▸ What to do
All lines of the material must be output verbatim.

▸ Data provided

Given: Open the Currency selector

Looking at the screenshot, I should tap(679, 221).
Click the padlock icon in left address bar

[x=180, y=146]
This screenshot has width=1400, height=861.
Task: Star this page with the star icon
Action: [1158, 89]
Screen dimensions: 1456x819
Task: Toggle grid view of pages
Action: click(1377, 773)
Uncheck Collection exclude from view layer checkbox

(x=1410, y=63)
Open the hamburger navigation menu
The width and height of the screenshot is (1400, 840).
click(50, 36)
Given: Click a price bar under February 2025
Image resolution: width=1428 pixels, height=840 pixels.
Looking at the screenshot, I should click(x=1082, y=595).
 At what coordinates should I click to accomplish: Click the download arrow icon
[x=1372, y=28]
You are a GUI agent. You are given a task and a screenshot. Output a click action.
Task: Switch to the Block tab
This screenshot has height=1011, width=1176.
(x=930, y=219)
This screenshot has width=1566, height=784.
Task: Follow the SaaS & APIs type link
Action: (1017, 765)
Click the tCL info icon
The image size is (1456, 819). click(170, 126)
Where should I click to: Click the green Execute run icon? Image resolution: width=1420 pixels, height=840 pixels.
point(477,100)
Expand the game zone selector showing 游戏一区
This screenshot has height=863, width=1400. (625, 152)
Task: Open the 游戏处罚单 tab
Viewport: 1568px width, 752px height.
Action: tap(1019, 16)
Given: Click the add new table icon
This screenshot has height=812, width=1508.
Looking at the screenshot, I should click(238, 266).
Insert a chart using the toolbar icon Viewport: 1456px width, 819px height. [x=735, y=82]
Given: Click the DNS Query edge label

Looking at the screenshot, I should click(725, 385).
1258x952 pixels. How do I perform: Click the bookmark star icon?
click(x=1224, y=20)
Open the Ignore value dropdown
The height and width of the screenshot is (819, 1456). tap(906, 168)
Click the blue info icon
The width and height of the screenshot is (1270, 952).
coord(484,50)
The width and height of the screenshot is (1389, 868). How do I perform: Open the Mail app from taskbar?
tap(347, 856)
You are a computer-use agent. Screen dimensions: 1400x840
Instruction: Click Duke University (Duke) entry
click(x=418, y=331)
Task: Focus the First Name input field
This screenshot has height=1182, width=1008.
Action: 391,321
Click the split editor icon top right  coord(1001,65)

▸ Response for this exercise
Given: Open the Currency selector

Looking at the screenshot, I should tap(679, 221).
Click the padlock icon in left address bar

[x=180, y=146]
This screenshot has width=1400, height=861.
Task: Star this page with the star icon
Action: [1158, 89]
Screen dimensions: 1456x819
Task: Toggle grid view of pages
Action: click(1377, 773)
Uncheck Collection exclude from view layer checkbox

(x=1410, y=63)
Open the hamburger navigation menu
The width and height of the screenshot is (1400, 840).
click(50, 36)
Given: Click a price bar under February 2025
Image resolution: width=1428 pixels, height=840 pixels.
Looking at the screenshot, I should click(x=1082, y=595).
 At what coordinates should I click to accomplish: Click the download arrow icon
[x=1372, y=28]
You are a GUI agent. You are given a task and a screenshot. Output a click action.
Task: Switch to the Block tab
This screenshot has height=1011, width=1176.
(x=930, y=219)
This screenshot has width=1566, height=784.
Task: Follow the SaaS & APIs type link
Action: (1017, 765)
Click the tCL info icon
The image size is (1456, 819). click(170, 126)
Where should I click to: Click the green Execute run icon? Image resolution: width=1420 pixels, height=840 pixels.
point(477,100)
Expand the game zone selector showing 游戏一区
This screenshot has height=863, width=1400. (625, 152)
Task: Open the 游戏处罚单 tab
Viewport: 1568px width, 752px height.
Action: tap(1019, 16)
Given: Click the add new table icon
This screenshot has height=812, width=1508.
Looking at the screenshot, I should click(238, 266).
Insert a chart using the toolbar icon Viewport: 1456px width, 819px height. [x=735, y=82]
Given: Click the DNS Query edge label

Looking at the screenshot, I should click(725, 385).
1258x952 pixels. How do I perform: Click the bookmark star icon?
click(x=1224, y=20)
Open the Ignore value dropdown
The height and width of the screenshot is (819, 1456). tap(906, 168)
Click the blue info icon
The width and height of the screenshot is (1270, 952).
coord(484,50)
The width and height of the screenshot is (1389, 868). How do I perform: Open the Mail app from taskbar?
tap(347, 856)
You are a computer-use agent. Screen dimensions: 1400x840
Instruction: Click Duke University (Duke) entry
click(x=418, y=331)
Task: Focus the First Name input field
This screenshot has height=1182, width=1008.
Action: 391,321
Click the split editor icon top right  coord(1001,65)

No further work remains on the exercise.